Muitos autores dedicaram-se e têm-se dedicado a compreender como se dá o desenvolvimento da produção gráfica dos primeiros anos de vida humana até a idade adulta. Cada qual envolvido por sua cultura e por seu tempo procurou contribuir para a valorização da atividade gráfica e plástica desde a infância, seja observando a produção de crianças e adolescentes de diversas faixas etárias em diversos lugares, seja ensinando e retirando da docência as experiências passíveis de sistematização.

Da leitura de seus trabalhos muitas ilações podem ser feitas e, desde que nem sempre concordaram em seus pontos de vista, nem por isso estamos autorizados a descartar aquilo de apontaram como erro no outro, já que aquilo que rejeitamos no outro é freqüentemente o que não faríamos do nosso ponto de vista.

Porém, sendo o homem suas circunstâncias, seria cômodo demais versar sobre acertos e erros de quem quer que seja, descartadas as condicionantes culturais e temporais, desconsiderado o meio e o tempo, que muitas vezes pesam sobre o indivíduo como verdadeiras maldições.

Os autores que se debruçaram pioneiramente sobre a produção gráfica da criança realizaram uma opção arriscada e desconcertante, porque não sendo certo que suas convicções tinham apoio na realidade, menos ainda havia garantias de que suas pesquisas, estudos e práticas viessem a constituir algum proveito científico e pedagógico.

A tradição até fins do século XIX indicava que, antes de estar apta para reproduzir modelos gráficos e plásticos, a criança era incapaz de realizar algo significativo. Fixado um modelo como padrão a ser alcançado, ficava então estabelecida uma escala estética que objetivamente dava conta de auferir sucesso e fracasso em graus variados, bem como de selecionar aptos e ineptos.

De Luquet e Lowenfeld aos mais contemporâneos o que se observa, no entanto, é uma progressiva relativização do peso atribuído aos fatores externos, tais como a destreza e o treinamento – cujo horizonte é a perfeição técnica a partir de uma estética assumida como desejável – em favor de um olhar amplo que procura apanhar o processo de produção gráfica que abrange o desenhista e sua subjetividade, os meios e a obra finalizada, todos mergulhados num tempo e numa cultura específicos.

Noutras palavras, com suas limitações históricas e culturais, os pesquisadores do desenho infantil foram reconhecendo de um lado as competências e habilidades cognitivas passíveis de serem ensinadas e, de outro, as particularidades do desenvolvimento psíquico humano, que se não é uma rocha monolítica e imutável, tampouco é uma massa amorfa sem vontade própria, que se deixa moldar docilmente a partir do exterior sem oferecer resistência.

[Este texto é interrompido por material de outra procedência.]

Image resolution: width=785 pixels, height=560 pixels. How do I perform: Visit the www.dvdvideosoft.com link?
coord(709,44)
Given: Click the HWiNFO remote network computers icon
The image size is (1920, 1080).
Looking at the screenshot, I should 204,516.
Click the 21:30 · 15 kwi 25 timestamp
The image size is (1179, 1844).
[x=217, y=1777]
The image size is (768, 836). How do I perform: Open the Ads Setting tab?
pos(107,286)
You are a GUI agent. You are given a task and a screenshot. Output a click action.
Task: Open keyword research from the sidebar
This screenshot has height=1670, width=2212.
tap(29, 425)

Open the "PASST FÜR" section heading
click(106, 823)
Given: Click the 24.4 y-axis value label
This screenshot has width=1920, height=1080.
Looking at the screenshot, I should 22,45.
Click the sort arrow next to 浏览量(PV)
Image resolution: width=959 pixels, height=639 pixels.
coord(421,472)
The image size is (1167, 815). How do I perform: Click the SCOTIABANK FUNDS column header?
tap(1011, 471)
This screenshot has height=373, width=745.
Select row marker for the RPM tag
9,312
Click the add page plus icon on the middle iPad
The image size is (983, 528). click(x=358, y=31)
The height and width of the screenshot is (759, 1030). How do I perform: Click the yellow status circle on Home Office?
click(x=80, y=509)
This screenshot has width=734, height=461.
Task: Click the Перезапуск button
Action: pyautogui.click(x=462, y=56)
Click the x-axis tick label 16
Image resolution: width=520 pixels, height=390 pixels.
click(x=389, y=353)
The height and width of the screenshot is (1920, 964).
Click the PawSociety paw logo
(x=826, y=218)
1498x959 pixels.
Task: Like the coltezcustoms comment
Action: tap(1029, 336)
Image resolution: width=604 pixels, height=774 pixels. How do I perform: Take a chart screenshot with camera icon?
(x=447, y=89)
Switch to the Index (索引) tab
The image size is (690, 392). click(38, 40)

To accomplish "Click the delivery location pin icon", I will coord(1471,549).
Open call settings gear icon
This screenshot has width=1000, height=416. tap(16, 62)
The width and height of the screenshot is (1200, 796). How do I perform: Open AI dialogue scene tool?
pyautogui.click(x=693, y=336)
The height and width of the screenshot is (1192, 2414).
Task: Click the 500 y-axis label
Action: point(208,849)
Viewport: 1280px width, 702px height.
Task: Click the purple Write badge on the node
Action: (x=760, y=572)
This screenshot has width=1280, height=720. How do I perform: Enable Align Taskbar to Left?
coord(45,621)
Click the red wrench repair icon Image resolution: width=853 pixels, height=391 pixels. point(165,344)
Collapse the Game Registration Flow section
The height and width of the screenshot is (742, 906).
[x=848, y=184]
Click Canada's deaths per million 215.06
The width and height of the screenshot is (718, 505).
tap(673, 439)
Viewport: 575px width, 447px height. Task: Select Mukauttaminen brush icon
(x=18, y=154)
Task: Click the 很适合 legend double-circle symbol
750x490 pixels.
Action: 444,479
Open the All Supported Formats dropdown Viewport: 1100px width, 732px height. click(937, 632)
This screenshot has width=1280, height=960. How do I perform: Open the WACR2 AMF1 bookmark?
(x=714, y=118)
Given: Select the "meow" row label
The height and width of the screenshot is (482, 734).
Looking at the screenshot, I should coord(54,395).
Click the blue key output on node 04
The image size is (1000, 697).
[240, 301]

Se Luquet recebe hoje críticas por ter fixado o realismo como universal a ser considerado no estudo da produção infantil, por outro lado é reconhecido por sua classificação de estágios de desenvolvimento que tem em conta uma sucessão temporal repousada no desenvolvimento da subjetividade do desenhista.

Obviamente hoje se torna difícil a defesa dos conceitos de “realismo fortuito” e “realismo imperfeito” de Luquet, uma vez que, concordando-se com Piaget, reconhece-se que a produção simbólica da criança não pode ser comparada candidamente com a do adulto, seja por estarem um e outro em estágios diferenciados de maturação cognitiva, seja porque no primeiro caso a ênfase da criação recairia sobre a expressão comunicativa, enquanto que, no segundo, sobre a atividade simbólica assumidamente representativa.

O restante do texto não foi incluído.